The records:
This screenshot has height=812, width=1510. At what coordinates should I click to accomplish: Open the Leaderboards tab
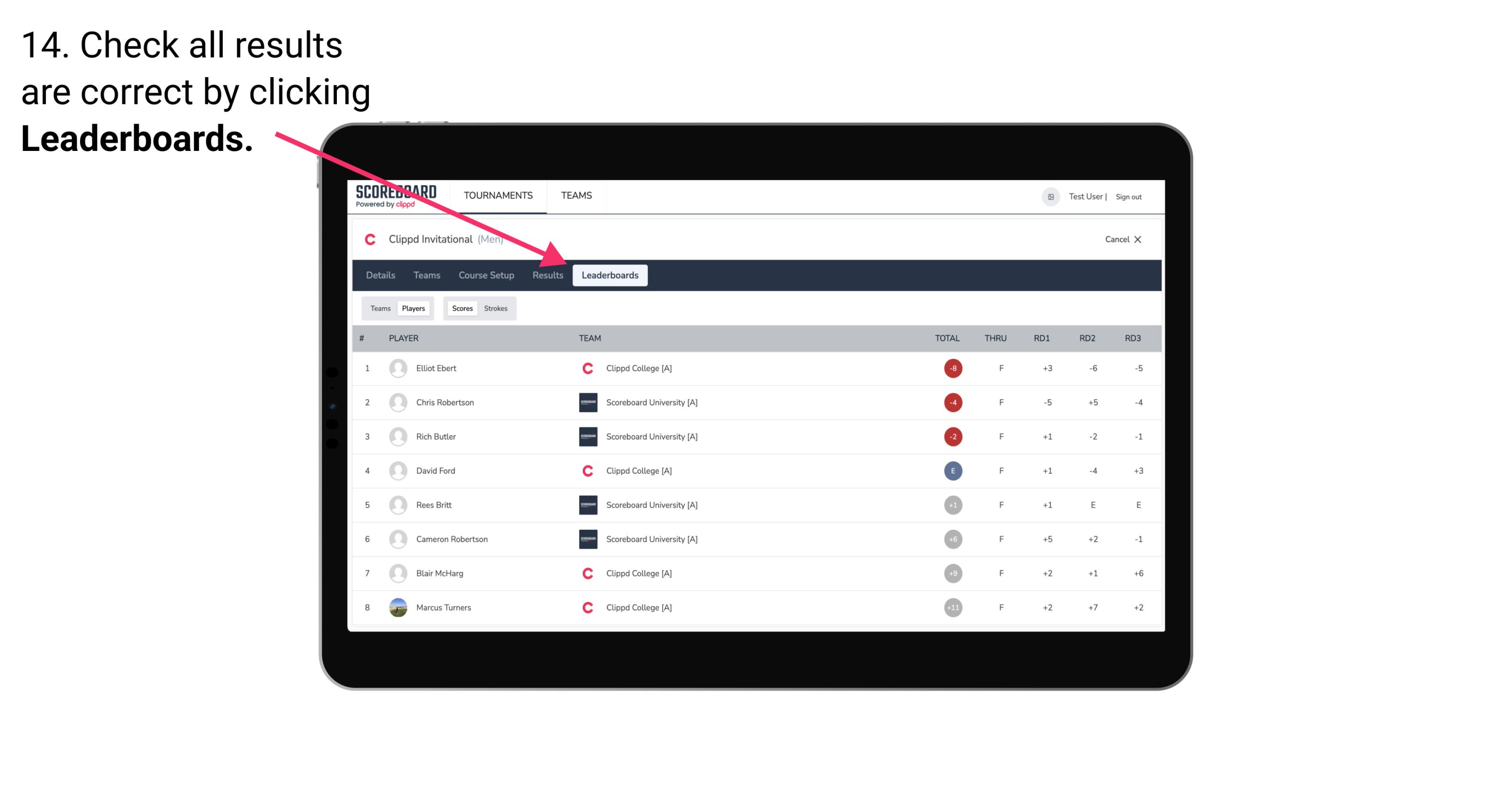(x=611, y=276)

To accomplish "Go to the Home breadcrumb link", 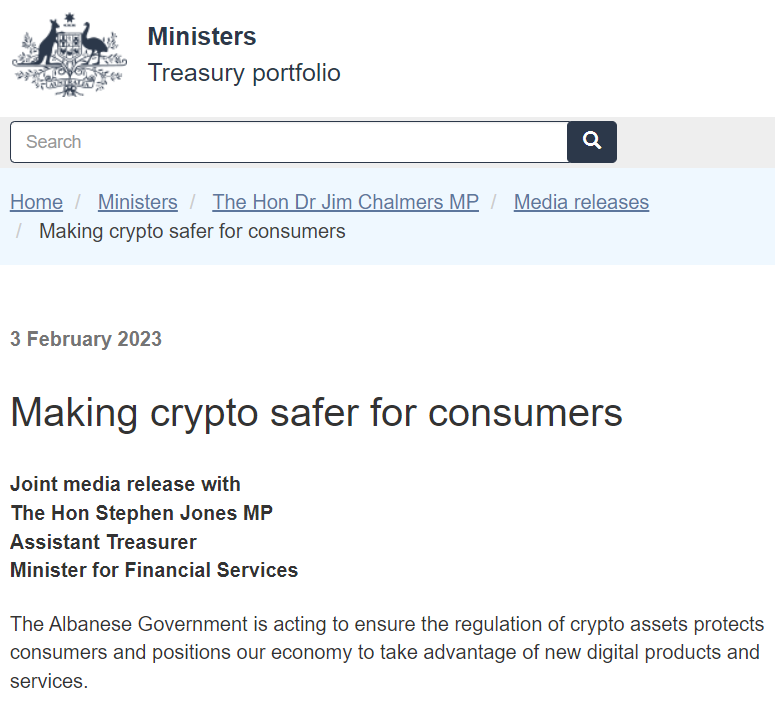I will point(36,202).
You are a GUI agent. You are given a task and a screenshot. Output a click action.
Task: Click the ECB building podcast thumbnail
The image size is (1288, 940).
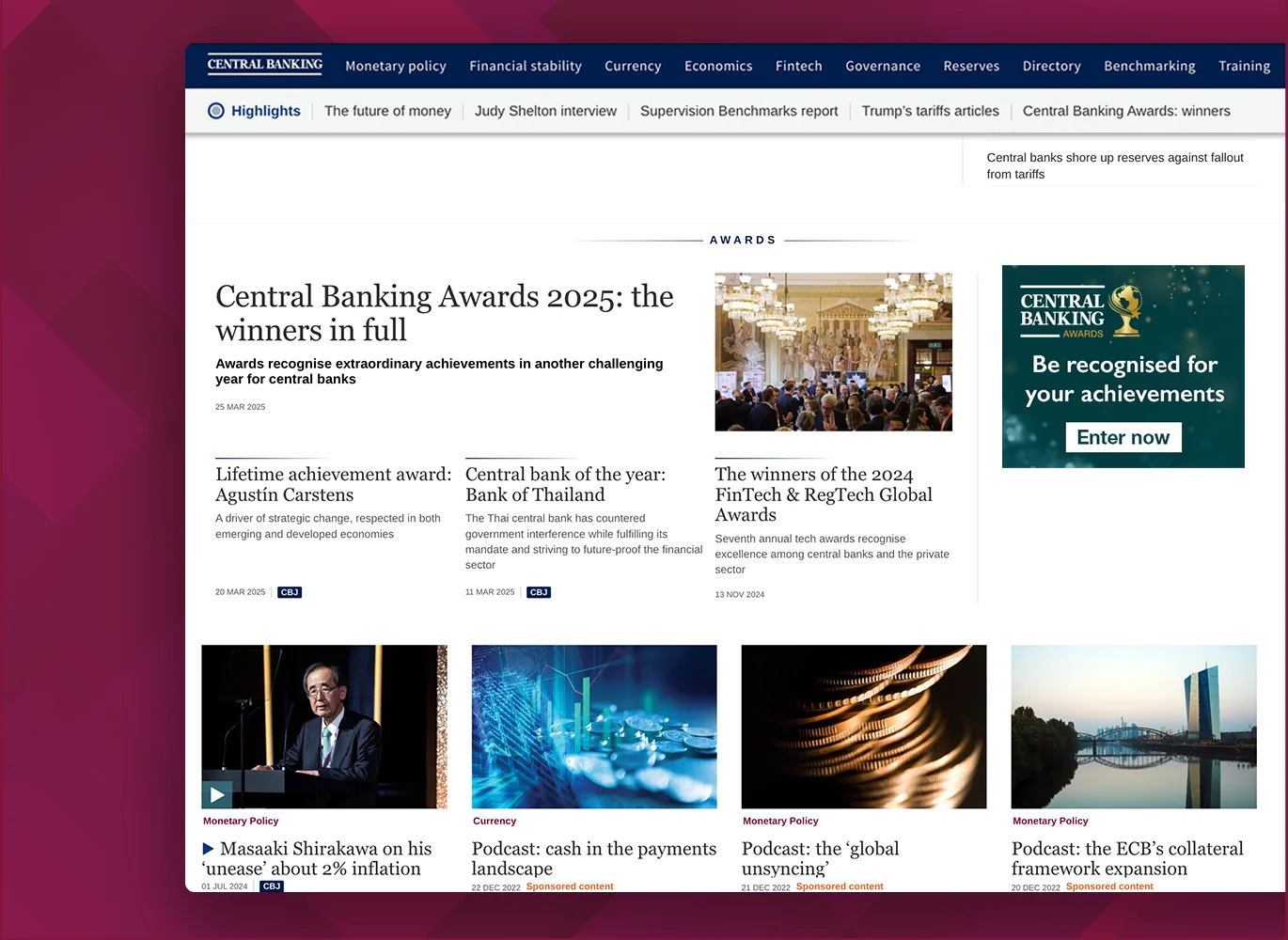click(x=1133, y=726)
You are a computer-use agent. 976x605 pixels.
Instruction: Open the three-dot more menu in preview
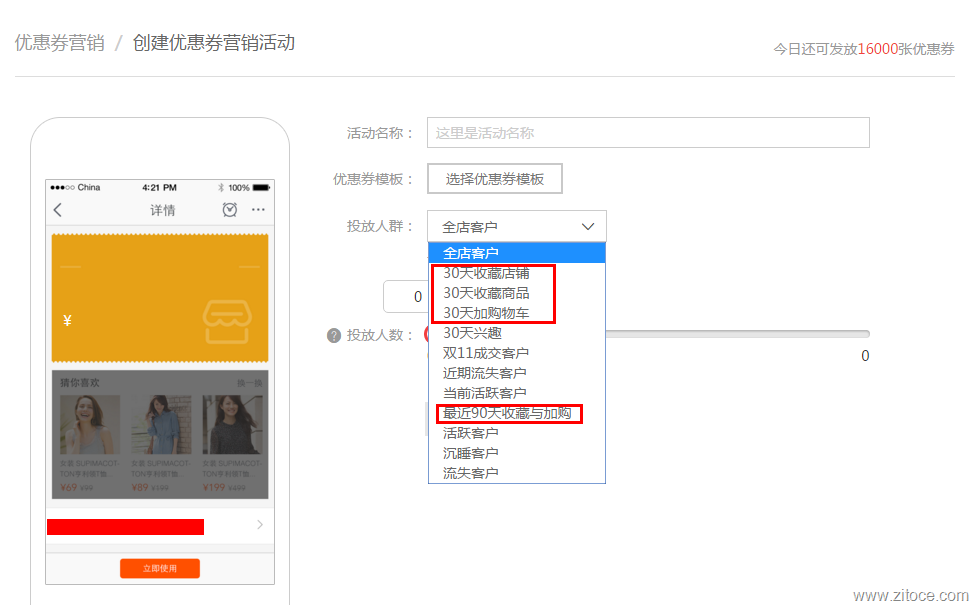click(258, 210)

What to produce: All pictures are to be skipped. Output, word for word, the lines in the data above starting at the line containing "You are a GUI" and ending at the line containing "You are a computer-use agent. 976x605 pixels.".

Output below:
You are a GUI agent. You are given a task and a screenshot. Output a click action.
Task: Click the ECB building podcast thumbnail
The image size is (1288, 940).
click(x=1133, y=726)
You are a computer-use agent. 976x605 pixels.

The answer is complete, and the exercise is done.